The request: Reproduce the lines in the entries below verbatim, from the line with "Image resolution: width=869" up to and including the line with "the 임시보관함 전체선택", and omit the pictures.

Task inputs:
• • • •

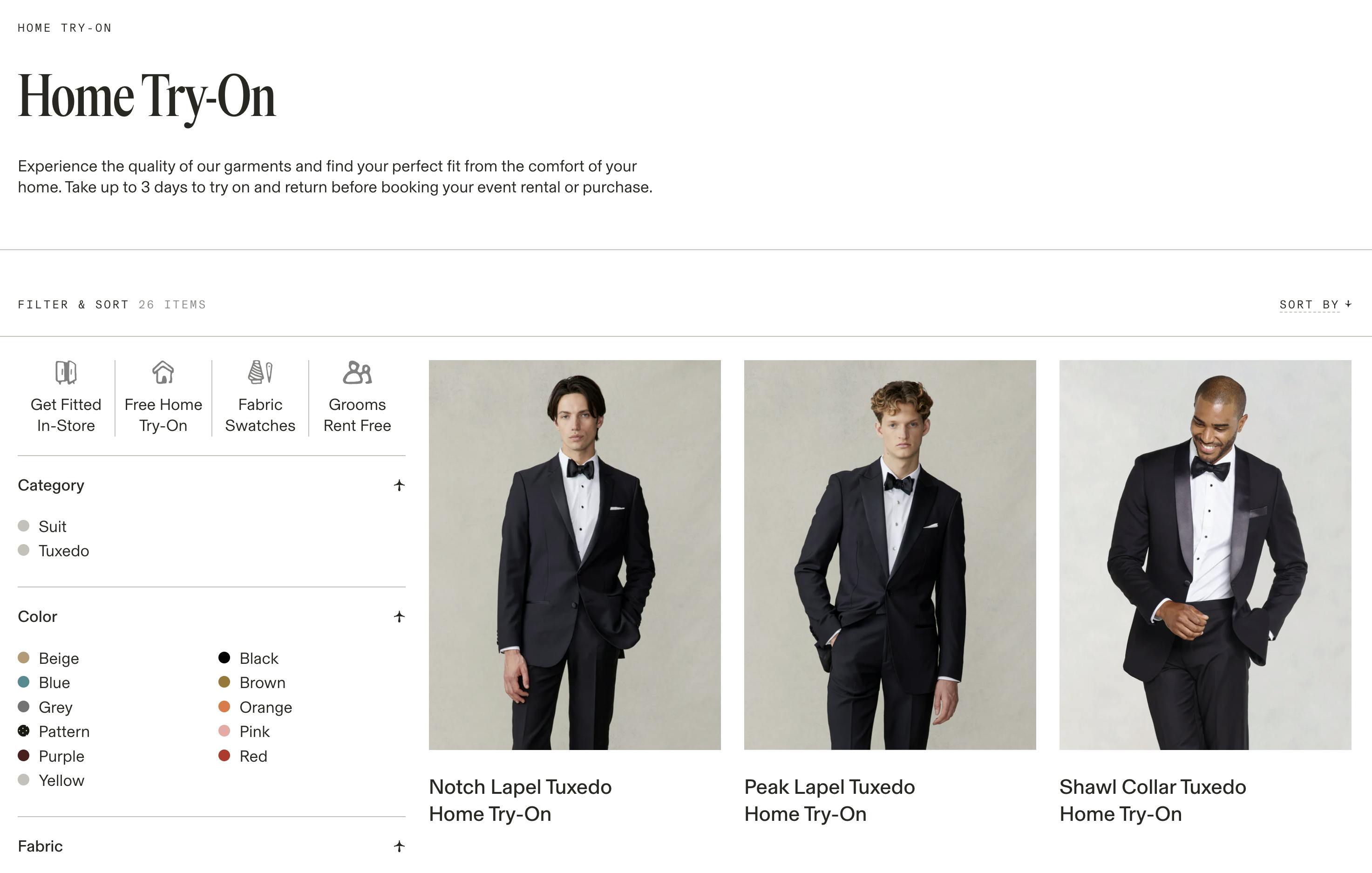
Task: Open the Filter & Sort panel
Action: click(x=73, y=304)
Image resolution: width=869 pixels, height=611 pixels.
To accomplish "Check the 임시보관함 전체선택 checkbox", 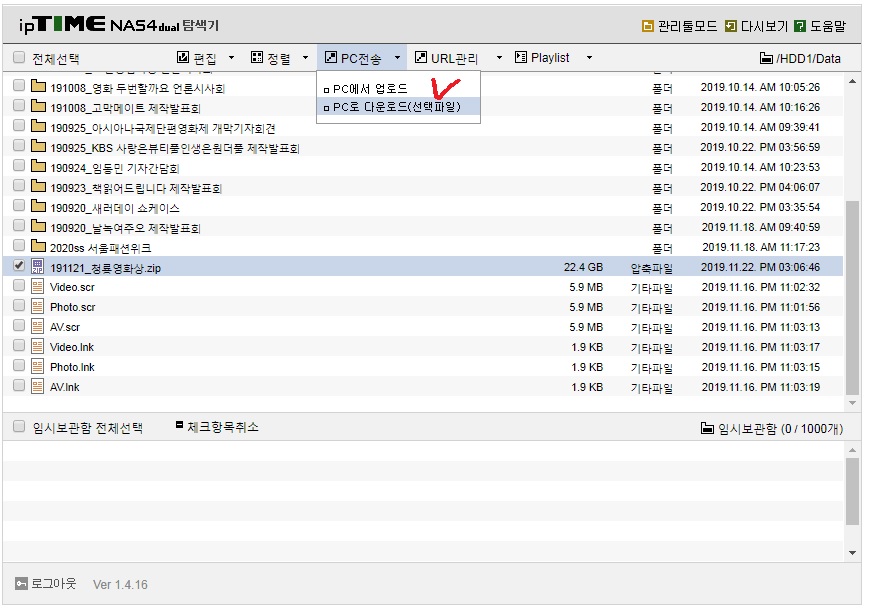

• • • •

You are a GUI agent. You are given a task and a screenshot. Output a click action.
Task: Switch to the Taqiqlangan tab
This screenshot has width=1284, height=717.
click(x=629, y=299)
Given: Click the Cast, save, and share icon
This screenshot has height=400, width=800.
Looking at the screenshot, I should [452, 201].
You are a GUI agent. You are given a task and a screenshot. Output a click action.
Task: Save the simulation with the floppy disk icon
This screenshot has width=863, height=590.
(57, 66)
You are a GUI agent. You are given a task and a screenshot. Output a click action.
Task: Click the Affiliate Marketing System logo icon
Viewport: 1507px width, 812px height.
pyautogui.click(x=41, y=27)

• • • •

Complete answer:
Image resolution: width=869 pixels, height=611 pixels.
To accomplish "Check the 임시보관함 전체선택 checkbox", 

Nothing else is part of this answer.